The hobbits and elves of that far-away land Middle Earth New Zealand came out in throngs for Wednesday's premiere of the first installment of Peter Jackson's The Hobbit trilogy, which is due on our shores December 14th. And while by all accounts the premiere was full of merriment, the journey of An Unexpected Journey has not been without its perils, many of which seem to be self-inflicted as the franchise grows larger than Gollum's obsession with the One Ring. (We promise we'll stop at some point with the references.) Herewith, a look back at what's gone so bad so quickly, even before much of anybody has even seen the thing:

Part I: Guillermo Del Toro dropped out.
If you go back to the beginning of this saga, you might remember that at the helm was not supposed to be the Lord of the Rings hero Jackson at all but Del Toro, the "visionary" director of Pan's Labyrinth. Then Del Toro dropped out in May 2010, partly because of MGM's financial difficulties, but he also said this in an interview with the Los Angeles Times: "It was really the fact that every six months we thought we were beginning, and every six months we got pushed [back]. And before you could blink, it was a year, and then it was two years." Though initially it seemed Jackson would not take on the role of director, the Kiwi hero signed on in October 2010. Now Del Toro has a co-writing credit, but Jackson has said that his designs have for the most part been scrapped

Part II: New Zealand trouble.
Because of a union-related dispute, there was a pretty good chance for a while there that Middle Earth would have ended up elsewhere. New Zealand Actor's Equity, a branch of an Australian union, demanded collective bargaining on the films, but Michael Cieply of the New York Times reported in October 2010 that "the producers and some New Zealand officials said such bargaining would violate the country’s laws, which treat group negotiations with contractors as a form of price-fixing." Jonathan Handel at The Hollywood Reporter explained that "the affair ended with Warner Bros. extracting an additional $25 million in incentives and advertising funds from the island nation and securing passage of anti-union legislation, apparently negotiated directly between the government and key Warners executives including New Line president Toby Emmerich and Warner Home Entertainment president Kevin Tsujihara." That said, bad blood still lingers. 
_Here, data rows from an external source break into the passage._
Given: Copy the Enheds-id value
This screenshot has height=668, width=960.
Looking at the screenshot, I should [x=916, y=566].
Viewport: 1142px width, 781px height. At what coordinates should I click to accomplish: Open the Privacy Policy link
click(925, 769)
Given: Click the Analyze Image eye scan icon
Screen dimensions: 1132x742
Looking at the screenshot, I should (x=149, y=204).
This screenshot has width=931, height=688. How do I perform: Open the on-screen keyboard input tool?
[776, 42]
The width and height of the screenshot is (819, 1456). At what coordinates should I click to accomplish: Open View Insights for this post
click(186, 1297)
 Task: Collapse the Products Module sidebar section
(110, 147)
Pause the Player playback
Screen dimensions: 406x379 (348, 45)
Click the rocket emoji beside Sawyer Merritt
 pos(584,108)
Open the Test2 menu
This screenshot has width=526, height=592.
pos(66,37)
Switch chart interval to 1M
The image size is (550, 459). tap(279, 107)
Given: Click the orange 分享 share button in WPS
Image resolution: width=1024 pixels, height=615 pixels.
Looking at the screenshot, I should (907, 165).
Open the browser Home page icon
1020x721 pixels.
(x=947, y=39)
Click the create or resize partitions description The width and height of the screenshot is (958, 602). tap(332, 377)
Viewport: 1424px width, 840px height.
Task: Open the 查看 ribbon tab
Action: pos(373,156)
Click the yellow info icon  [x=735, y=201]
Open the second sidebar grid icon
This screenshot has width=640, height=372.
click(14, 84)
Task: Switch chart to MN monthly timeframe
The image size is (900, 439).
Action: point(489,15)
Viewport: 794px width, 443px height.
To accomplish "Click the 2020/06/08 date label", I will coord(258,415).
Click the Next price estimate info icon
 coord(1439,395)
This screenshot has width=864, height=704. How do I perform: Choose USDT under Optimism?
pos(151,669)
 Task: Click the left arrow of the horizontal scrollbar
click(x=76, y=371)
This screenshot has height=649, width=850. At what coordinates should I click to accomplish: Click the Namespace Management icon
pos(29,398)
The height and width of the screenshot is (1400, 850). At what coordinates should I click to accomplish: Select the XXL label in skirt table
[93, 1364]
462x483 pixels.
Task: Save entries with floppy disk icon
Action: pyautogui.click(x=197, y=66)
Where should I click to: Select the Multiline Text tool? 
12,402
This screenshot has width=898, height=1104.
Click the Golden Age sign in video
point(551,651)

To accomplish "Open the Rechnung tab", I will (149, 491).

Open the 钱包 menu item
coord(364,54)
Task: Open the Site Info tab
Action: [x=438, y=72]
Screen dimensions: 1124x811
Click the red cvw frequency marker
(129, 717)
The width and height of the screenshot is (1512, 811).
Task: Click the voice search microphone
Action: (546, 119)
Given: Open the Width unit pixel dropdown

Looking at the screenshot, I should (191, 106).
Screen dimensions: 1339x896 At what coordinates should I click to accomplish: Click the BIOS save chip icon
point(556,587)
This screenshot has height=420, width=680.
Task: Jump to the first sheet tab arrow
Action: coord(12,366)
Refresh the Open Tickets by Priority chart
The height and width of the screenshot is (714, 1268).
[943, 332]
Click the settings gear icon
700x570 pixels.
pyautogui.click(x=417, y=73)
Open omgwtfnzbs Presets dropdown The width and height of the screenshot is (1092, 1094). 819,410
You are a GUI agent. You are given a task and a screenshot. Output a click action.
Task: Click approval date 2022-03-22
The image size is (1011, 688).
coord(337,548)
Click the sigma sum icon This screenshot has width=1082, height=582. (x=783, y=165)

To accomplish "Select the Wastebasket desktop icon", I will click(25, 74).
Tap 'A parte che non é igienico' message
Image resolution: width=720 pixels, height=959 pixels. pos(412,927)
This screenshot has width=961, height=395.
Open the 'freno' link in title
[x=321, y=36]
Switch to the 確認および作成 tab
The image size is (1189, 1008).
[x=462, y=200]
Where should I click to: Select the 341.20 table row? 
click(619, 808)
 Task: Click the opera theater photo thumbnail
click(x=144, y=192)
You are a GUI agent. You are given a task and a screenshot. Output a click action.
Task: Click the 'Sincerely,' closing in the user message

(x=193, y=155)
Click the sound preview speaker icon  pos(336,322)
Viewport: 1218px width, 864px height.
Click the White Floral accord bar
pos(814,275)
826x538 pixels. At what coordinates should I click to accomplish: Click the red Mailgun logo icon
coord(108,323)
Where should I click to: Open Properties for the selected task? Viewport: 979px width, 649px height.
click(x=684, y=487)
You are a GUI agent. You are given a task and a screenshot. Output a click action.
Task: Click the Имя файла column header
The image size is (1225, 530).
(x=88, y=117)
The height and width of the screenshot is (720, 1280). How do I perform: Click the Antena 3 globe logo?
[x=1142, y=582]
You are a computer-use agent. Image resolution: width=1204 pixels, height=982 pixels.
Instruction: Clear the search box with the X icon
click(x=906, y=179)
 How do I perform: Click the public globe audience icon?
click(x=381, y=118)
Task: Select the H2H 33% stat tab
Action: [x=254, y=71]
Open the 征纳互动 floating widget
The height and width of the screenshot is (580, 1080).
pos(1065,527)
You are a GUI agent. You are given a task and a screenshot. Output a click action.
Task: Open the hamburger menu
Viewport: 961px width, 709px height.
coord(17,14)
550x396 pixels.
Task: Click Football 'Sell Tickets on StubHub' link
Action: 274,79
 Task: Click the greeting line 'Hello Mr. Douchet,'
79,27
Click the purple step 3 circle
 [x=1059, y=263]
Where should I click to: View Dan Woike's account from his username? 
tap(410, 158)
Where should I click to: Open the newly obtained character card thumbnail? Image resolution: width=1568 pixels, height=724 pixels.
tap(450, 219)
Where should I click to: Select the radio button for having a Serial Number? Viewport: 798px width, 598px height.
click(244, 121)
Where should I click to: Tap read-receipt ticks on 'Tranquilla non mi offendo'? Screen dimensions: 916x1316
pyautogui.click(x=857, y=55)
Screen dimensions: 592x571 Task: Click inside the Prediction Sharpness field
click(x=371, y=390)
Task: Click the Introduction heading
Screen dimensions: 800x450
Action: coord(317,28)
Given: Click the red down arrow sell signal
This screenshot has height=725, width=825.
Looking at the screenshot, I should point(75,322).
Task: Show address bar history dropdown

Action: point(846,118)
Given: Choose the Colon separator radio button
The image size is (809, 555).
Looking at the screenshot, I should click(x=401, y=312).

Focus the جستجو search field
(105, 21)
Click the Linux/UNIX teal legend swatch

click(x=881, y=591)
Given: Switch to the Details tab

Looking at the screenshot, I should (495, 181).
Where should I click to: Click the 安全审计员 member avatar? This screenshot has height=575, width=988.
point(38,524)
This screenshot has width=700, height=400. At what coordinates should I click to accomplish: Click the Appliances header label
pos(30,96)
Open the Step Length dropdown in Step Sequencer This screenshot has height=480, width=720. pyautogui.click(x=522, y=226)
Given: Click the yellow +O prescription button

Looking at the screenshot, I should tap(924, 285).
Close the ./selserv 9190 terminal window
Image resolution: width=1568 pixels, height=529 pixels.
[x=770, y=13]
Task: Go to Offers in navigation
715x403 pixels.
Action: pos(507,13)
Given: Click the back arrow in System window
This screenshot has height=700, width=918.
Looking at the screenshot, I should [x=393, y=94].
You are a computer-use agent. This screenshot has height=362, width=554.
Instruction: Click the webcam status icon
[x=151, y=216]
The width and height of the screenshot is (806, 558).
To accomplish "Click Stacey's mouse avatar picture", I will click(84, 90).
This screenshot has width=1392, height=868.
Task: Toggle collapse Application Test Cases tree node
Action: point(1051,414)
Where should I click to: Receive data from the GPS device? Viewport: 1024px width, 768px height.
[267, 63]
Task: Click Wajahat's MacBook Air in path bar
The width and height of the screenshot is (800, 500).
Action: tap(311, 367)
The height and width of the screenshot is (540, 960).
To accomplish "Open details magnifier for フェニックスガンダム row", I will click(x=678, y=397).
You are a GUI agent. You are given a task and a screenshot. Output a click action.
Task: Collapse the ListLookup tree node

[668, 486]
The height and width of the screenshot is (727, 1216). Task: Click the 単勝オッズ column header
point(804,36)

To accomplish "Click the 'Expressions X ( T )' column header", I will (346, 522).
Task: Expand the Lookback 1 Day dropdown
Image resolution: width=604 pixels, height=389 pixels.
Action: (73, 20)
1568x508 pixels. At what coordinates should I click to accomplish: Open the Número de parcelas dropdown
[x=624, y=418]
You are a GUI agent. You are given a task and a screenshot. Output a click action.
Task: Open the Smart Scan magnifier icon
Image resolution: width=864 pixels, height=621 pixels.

Part III: Early footage didn't look so hot.
In April of this year, fans got a taste of Hobbit footage at Las Vegas' CinemaCon, and it didn't appear as promising as they had hoped — despite being shot at a much-hyped 48 frames per second (the standard rate is 24 per second). One projectionist told the Los Angeles that it "looked like a made-for-TV movie." Josh L. Dickey at Variety wrote: "The realism gave CG characters a distinct presence, but human actors seemed overlit and amplified in a way that many compared to modern sports broadcasts (as high as 60 fps in HD) and daytime television." Which aren't exactly the comparisons Jackson and his studio were looking for. That said, per the Associated Press, apparently only 1,000 of the 25,000 theaters showing the film can show it at 48 frames. 

Part IV: Then came the animal deaths.
As we have previously reported, the trilogy is being implicated in the deaths of 27 animals working on the film after holding them in what's being called an off-set "death trap." Though producers and Jackson have countered claims, the story isn't going away: protestors showed up at Wednesday's premiere.

Part V: The other-other Hobbit 
The Hollywood Reporter reports that producers are suing the studio responsible for the Age of the Hobbits — a horrendous looking film that appears to have nothing to do with Tolkien's hobbits and stars Bai Ling. Producers enlisted Nielsen National Research to find out just how many people could associate The Hobbit with Warner Bros., Tolkien, and Peter Jackson without distinguishing Age of the Hobbits as a separate entity. When those surveyed saw the poster with the Age of the Hobbits name on it, 30 percent said thought it was made by "Warner Bros., New Line, MGM, Saul Zaentz Co., J.R.R. Tolkien, or Peter Jackson." That number dropped when pollsters showed them an alternate title. Seems like a small battle for such a big film, but, hey, this hasn't been easy.

Part VI: There are two more parts of this thing.
One book and some appendices will somehow end up as three huge, hugely long movies. While we haven't actually seen the first film yet, our Richard Lawson explained why this might not be such a good idea

So where does that leave us? Well, we still don't officially know how the movie turned out, though if producer Bryan Singer's Twitter account is to be trusted, it sounds like the answer is "pretty well." What we do know is that it's been a pretty long road for that little hobbit.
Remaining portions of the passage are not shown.